Once inside the car was fully clayed. The previous stages safely dissolve/remove larger bonded contaminates/tar spots this massively reduces the risk of picking up a large particle in the clay which could mark the paint.



The S8 was then fully dried using a drying towel. A Hot air blower was used to aid removing standing water from shut lines and light recesses etc



The car then received the machine polishing stages of the Package. Vulnerable areas such as rubber and plastic edges were masked up as a precaution. Various machines, compounds and pads were utilised which were dictated by the contours, defects & access of the area worked on to lightly remove various defects.



Before & Afters demonstrating the correction achieved from the package. These images are captured after the cutting/polishing stages and the finish is still to be refined. Light source in the images is 150w metal halide.





























Once the initial cutting/polishing stages were completed the paint was refined to jewel the finish giving a glass like appearance before being coated with Gtechniq C1 Crystal Lacquer topped with C2 V3 Liquid Crystal. In the image below the car is fully refined, panel wiped and inspected ready for C1 application.

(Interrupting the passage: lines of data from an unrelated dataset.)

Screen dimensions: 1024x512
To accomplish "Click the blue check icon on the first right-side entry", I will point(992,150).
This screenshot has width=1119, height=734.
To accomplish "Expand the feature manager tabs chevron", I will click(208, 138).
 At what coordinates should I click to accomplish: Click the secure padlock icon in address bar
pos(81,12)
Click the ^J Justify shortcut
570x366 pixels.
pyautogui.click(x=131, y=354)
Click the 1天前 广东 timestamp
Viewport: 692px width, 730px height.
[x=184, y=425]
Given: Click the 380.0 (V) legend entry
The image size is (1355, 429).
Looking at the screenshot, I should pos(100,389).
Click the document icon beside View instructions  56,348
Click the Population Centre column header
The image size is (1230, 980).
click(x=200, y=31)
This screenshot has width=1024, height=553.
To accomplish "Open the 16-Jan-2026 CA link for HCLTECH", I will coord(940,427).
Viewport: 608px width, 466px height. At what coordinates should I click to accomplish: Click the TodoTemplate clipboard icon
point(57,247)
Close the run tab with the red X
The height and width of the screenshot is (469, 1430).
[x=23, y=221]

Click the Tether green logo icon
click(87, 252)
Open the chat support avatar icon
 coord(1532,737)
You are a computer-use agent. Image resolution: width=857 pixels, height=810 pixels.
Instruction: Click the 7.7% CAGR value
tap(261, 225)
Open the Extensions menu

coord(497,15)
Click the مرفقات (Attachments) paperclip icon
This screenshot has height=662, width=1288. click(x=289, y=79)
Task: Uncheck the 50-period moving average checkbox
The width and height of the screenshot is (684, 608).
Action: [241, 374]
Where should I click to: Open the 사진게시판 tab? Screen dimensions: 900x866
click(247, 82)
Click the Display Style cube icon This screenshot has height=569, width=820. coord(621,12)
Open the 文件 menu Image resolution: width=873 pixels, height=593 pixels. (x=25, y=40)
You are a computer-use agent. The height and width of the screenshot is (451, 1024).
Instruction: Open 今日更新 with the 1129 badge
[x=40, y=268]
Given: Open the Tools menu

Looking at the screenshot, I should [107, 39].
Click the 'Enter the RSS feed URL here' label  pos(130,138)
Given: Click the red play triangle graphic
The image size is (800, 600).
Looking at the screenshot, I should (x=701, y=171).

Wheels removed, prepared and fully coated in C5 Wheel Armour along with callipers





Glass Coated with Gtechniq G1 Clearvision Smart Glass



Completion Images



















Many Thanks For Looking

Adi
​


----------



## Leebo310 (Sep 30, 2013)

Stunning work mate


----------



## NiallSD (May 21, 2013)

Nice work mate!!

275/35/21 lol!!! These must be huge...


----------



## Titanium Htail (Mar 24, 2012)

What a beautiful result how detailing should be.

Thanks John Tht.


----------



## Deep-Shine (Apr 2, 2010)

NiallSD said:


> Nice work mate!!
> 
> 275/35/21 lol!!! These must be huge...


Definitely lol, biggest BBS CH-R's I've seen :thumb:


----------



## Bristle Hound (May 31, 2009)

That is one rare beast! :argie:

Fantastic job & great finish! :thumb:


----------



## zippo (Mar 26, 2008)

massively impressed mate .You must be fit as they aren't a particularly small car 
Daz


----------



## evogeof (Oct 30, 2010)

Cracking job


----------



## -Kev- (Oct 30, 2007)

Nice, CHR II are quite new out still so quite rare to see


----------



## muzzer (Feb 13, 2011)

Nice Adi, i do like your reading your threads, good pictures and concise :thumb:


----------



## gibbo555 (May 3, 2011)

Lovely work on a great car, BBSs suit her very well :thumb:


----------



## f4780y (Jun 8, 2015)

Those 21s are to die for.

Great job.


----------



## SilentJB (Jun 1, 2015)

Absolutely stunning. If I can get my Blue peugeot to shine half as good as that I would be exceptionally happy.


----------



## Zetec-al (Feb 28, 2011)

Nice Work.


----------



## tonyy (Jul 26, 2008)

Stunning:thumb:


----------



## achapp1 (Jul 9, 2014)

Looking fantastic how long did the full job take you


----------



## DavidMelv (Jan 28, 2013)

Top class 😏


----------



## 20vKarlos (Aug 8, 2009)

That's a beautiful job on this car bud! I really like these things! 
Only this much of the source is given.